[Records from a data source]
....

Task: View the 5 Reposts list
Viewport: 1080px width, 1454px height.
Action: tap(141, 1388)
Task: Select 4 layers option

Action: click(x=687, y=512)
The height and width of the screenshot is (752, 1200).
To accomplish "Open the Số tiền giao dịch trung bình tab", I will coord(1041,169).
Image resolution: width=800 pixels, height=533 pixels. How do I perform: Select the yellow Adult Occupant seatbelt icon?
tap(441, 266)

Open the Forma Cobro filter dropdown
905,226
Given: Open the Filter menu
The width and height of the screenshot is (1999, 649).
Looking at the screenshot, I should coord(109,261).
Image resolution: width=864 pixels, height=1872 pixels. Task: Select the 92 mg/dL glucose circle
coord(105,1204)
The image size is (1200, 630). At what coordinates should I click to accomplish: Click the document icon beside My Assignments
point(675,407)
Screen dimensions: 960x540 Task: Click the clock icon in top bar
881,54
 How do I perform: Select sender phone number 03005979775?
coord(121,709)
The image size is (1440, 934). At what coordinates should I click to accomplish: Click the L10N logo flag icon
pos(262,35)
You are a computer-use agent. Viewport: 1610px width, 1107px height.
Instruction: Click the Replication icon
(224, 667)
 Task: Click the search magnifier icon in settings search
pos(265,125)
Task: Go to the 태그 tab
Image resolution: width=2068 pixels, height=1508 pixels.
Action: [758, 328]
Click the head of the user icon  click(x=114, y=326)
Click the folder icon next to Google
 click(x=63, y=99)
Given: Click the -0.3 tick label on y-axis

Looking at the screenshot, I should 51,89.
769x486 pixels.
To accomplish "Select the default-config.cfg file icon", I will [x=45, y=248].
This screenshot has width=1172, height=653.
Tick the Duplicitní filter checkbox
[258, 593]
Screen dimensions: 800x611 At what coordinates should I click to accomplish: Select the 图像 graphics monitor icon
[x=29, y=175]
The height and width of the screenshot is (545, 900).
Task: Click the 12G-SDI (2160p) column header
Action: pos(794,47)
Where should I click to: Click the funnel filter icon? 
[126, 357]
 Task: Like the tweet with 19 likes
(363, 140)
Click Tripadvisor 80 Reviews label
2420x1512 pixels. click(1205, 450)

....

#### Brief:
Copy out the lines above exactly, beginning with the line that contains "Given: Click the -0.3 tick label on y-axis" and continuing through the line that contains "will [x=45, y=248].".

#### Correct result:
Given: Click the -0.3 tick label on y-axis

Looking at the screenshot, I should 51,89.
769x486 pixels.
To accomplish "Select the default-config.cfg file icon", I will [x=45, y=248].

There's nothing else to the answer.